(DATASET ENTRIES Opens)
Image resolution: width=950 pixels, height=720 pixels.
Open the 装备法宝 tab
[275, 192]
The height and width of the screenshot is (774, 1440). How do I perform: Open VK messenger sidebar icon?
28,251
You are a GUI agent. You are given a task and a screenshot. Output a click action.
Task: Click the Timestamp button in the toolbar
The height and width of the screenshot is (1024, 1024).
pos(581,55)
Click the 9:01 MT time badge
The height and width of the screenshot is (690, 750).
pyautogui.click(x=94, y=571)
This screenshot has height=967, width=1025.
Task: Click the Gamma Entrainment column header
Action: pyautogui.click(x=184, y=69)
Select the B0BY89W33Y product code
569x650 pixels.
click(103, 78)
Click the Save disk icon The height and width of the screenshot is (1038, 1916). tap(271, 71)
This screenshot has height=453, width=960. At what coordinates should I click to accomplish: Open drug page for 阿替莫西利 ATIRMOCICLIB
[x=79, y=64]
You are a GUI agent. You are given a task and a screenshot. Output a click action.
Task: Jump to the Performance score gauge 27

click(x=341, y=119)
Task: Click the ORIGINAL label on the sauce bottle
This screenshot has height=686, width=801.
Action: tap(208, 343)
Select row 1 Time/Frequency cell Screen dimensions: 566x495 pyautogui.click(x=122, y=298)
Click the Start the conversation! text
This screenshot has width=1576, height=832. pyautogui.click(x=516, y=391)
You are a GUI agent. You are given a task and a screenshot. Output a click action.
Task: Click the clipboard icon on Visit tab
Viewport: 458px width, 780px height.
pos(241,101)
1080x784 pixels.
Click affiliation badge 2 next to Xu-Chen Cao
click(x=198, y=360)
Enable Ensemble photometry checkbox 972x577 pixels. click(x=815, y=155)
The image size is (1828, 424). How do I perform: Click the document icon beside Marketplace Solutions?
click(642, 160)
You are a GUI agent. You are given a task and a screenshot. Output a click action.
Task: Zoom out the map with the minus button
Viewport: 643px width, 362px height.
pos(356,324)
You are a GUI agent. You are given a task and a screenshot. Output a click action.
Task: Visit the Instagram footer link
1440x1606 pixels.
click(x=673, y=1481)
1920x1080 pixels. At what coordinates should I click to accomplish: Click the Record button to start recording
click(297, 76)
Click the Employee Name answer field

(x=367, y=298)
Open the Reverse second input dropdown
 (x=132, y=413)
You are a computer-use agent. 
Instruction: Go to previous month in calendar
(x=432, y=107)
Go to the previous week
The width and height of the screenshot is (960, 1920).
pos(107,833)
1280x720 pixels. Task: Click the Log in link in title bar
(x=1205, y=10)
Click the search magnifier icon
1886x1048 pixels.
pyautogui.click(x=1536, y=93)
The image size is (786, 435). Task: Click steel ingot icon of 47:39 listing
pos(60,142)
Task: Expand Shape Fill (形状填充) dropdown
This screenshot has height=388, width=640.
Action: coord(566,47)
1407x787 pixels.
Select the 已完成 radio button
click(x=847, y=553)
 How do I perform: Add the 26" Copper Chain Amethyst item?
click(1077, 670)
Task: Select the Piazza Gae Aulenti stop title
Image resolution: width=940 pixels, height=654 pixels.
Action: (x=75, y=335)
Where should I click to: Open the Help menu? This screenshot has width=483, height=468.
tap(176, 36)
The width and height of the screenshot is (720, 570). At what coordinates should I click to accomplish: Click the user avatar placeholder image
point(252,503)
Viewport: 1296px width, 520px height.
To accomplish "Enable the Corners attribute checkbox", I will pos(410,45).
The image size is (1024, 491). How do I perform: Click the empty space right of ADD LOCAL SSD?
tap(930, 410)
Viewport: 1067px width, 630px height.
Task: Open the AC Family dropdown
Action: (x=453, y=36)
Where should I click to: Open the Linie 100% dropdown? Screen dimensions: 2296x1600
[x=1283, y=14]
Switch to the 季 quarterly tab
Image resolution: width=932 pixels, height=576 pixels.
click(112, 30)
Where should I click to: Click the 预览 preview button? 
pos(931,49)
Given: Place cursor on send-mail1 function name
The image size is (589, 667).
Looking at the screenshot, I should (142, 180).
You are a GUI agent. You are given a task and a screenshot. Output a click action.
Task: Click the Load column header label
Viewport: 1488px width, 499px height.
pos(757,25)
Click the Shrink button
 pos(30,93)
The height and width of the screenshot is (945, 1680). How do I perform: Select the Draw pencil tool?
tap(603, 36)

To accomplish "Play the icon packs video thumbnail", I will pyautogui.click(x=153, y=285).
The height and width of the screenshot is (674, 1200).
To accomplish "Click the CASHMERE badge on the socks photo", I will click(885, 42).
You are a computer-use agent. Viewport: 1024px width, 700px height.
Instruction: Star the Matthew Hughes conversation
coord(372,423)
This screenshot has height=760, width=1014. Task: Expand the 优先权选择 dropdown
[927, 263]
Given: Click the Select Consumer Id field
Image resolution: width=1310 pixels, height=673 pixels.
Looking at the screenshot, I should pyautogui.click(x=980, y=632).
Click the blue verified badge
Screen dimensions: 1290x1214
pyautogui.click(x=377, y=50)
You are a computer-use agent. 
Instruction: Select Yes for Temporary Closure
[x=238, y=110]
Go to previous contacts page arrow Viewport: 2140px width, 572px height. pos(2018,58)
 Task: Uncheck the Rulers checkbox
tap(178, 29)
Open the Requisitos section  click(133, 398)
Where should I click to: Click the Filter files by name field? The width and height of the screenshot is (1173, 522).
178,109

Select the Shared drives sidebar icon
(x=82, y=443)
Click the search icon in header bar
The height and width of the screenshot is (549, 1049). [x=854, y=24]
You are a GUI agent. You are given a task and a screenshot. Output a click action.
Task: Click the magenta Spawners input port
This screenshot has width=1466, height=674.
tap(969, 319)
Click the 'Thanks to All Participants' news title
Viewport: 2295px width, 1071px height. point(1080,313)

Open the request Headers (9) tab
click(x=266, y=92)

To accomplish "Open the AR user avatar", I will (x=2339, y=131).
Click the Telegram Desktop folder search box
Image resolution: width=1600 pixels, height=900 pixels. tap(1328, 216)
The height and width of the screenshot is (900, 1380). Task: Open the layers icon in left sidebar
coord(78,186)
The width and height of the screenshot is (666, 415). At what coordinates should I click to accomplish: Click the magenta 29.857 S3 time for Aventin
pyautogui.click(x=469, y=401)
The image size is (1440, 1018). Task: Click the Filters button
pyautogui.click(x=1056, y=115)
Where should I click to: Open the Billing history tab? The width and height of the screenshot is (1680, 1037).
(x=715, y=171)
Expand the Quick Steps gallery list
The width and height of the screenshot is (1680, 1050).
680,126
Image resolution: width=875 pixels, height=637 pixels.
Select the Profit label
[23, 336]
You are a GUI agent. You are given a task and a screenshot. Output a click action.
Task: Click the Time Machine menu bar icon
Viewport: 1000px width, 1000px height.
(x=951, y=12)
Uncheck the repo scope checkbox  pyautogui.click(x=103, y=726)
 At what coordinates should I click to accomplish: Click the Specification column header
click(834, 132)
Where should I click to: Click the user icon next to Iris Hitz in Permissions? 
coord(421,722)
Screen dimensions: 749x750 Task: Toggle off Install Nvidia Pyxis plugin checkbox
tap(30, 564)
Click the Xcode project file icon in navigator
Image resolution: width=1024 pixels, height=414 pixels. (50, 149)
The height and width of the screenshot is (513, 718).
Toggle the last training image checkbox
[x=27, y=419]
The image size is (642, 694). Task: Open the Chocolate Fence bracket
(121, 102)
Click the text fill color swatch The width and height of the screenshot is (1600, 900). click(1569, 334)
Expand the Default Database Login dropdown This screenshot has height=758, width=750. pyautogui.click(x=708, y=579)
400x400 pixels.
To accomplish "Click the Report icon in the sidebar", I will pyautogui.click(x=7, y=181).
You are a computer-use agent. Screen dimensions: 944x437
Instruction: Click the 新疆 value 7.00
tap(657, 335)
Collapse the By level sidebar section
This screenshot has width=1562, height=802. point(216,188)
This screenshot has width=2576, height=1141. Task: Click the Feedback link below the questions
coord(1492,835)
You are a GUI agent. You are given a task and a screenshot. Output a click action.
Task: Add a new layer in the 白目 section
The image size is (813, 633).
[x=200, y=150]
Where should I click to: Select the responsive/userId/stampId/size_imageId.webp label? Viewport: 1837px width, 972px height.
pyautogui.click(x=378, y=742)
(DATASET ENTRIES Closes)
◆ DESCRIPTION OF THE TASK
Your task is to repeat the records exactly. Begin at their first line and stop after the line containing "Click the 9:01 MT time badge".

◆ EXPECTED ANSWER
Image resolution: width=950 pixels, height=720 pixels.
Open the 装备法宝 tab
[275, 192]
The height and width of the screenshot is (774, 1440). How do I perform: Open VK messenger sidebar icon?
28,251
You are a GUI agent. You are given a task and a screenshot. Output a click action.
Task: Click the Timestamp button in the toolbar
The height and width of the screenshot is (1024, 1024).
pos(581,55)
Click the 9:01 MT time badge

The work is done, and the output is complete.